![[personal profile]](https://www.dreamwidth.org/img/silk/identity/user.png)
![[livejournal.com profile]](https://www.dreamwidth.org/img/external/lj-userinfo.gif)

First… damn. Look at Sam’s face (I borrowed one GIF but really, you need to go view the entire gifset, not just this one, and then tell her thanks for BREAKING YOUR DAMN HEART). Look at him mustering up the courage to tell Bobby what he did. Look at him admitting responsibility. (Dean, this is how you apologize.) And then watch him crumble, watch his heart crack into pieces (how amazing is Jared?) when Bobby rejects him. I saw this comment on Tumblr and it just hurts: Look at this face, knowing this is 27-year-old Sam Winchester, hearing an old family friend/father figure tell him to lose his number because he started the Apocalypse. Now, imagine 17-year-old Sam Winchester’s face, hearing his actual father tell him to never come back if he leaves to accept his free ride to Stanford. SHIT. (Actually, I think 17-year-old Sam would have been angry before he was sad. BUT STILL. AT SOME POINT HE LOOKED THIS CRUSHED, BUT 10 YEARS YOUNGER.)
Excuse me for a minute. I have to compose myself.
Second… How does Sam respond to Bobby’s rejection? He doesn’t argue. He doesn’t lash out. He just accepts it. Watch his little nod there at the end. He knows he fucked up, he hasn’t forgiven himself, and as much as it hurts, he doesn’t expect Bobby to forgive him either.
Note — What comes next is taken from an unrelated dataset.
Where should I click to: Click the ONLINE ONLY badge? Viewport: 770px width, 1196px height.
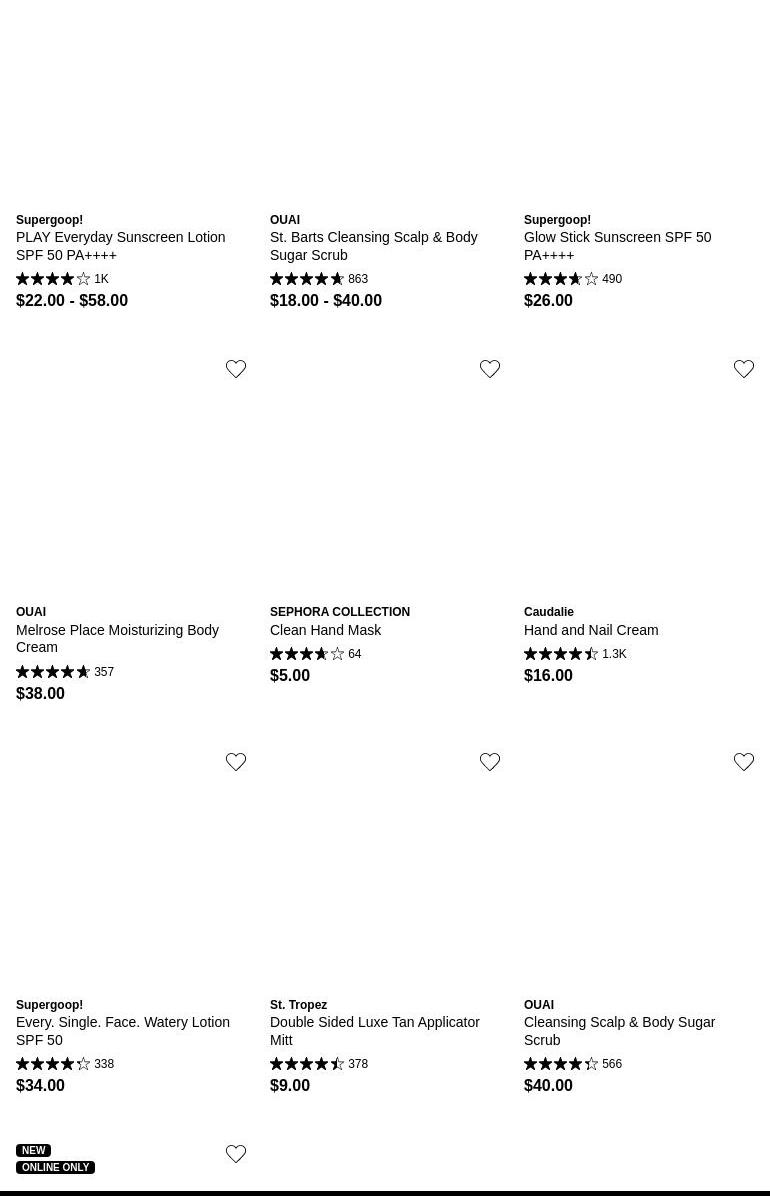coord(55,1167)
Third… Looking back, once you get past Sam’s face (sob), the worst part to me is how Dean reacts. He does nothing. Not when Bobby makes his pronouncement, not when Sam leaves, not later when he’s alone with Demon!Bobby, who says more horrible things about Sam (he may possibly start to defend Sam, but it sounds weak at best, and he’s distracted by his realization about the storage place). Not even at the end of the episode, when we’re reminded that those words were spoken by a demon, not by Bobby. Is it because Dean agrees Sam has done something that can’t be forgiven (and if so, has it occurred to him he’s agreeing with a demon, and isn’t that a little ironic considering he’s so angry at Sam because he listened to a demon instead of Dean)? Or is he just so thoroughly molded into the good soldier that he's unable to disagree with any fatherly authority figure? Or both? What do you think Dean looked like when John gave his ultimatum? I imagine it was a lot like what we saw here. Dean, feeling hurt and betrayed by Sam, not daring and/or wanting to disagree with John.
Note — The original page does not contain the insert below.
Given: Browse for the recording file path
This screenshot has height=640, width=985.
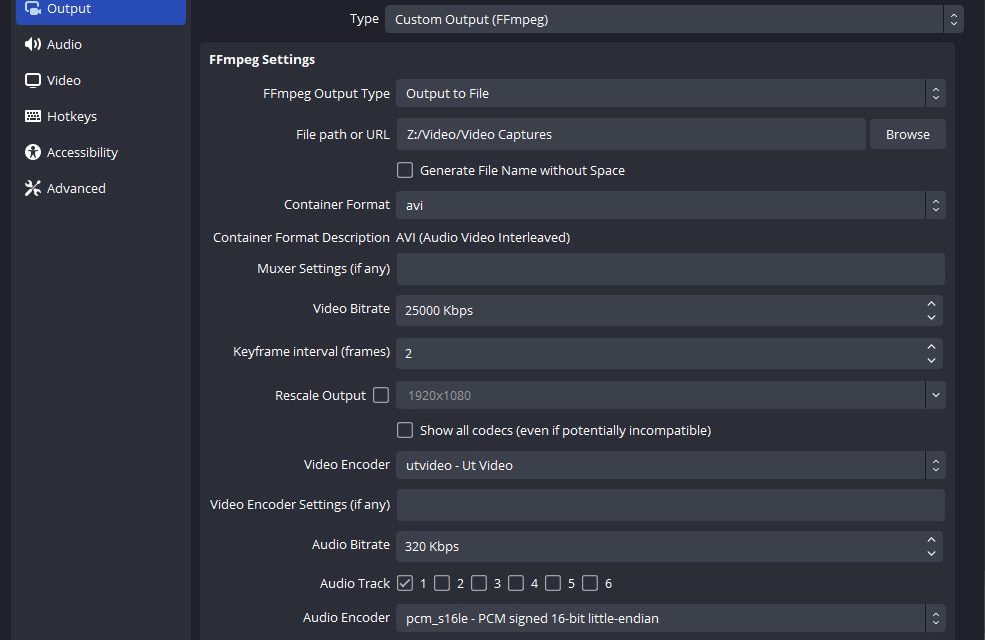Looking at the screenshot, I should [x=907, y=134].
Lest this be considered Dean-bashing, let me point out again that I love Dean. I really do. It’s just not the put-him-on-a-pedestal type of love that says “Saint Dean has sacrificed his whole life for Sam and others and has never done anything wrong and they’re all so meeeeeaaaaaan to him, especially Sam.” Because it’s not true, and because that Dean would be pretty boring, honestly.
No, I love flawed, human Dean. The Dean who is heroic and brave and self-sacrificing but is also selfish and vindictive and petty. The Dean who accepts blame for things that couldn’t possibly be his fault, but shrugs off responsibility for things he actually did. The Dean who sets impossible expectations for himself and others, and is disappointed when they are not met. The Dean who literally dies for others and then resents them for not being worthy of that level of sacrifice. The Dean who loves his little brother desperately, but is occasionally cruel to him, because that’s how people are.
But this? This is why I'm 55% Samgirl.
no subject
Date: 2014-02-20 11:51 pm (UTC)Great summation of why Dean Winchester is such a riveting character that I have to keep watching!
no subject
Date: 2014-02-21 12:12 am (UTC)I love both boys madly, and I find your post so insightful because it looks at the flaws as well as the heroism in both... and I do think these past weeks people have been just crazy anti-Sam. I don't get how easily people forget all he's been through. People DO screw up. People do hurt, and say things in anger and frustration when their message never seems to get through, however delivered.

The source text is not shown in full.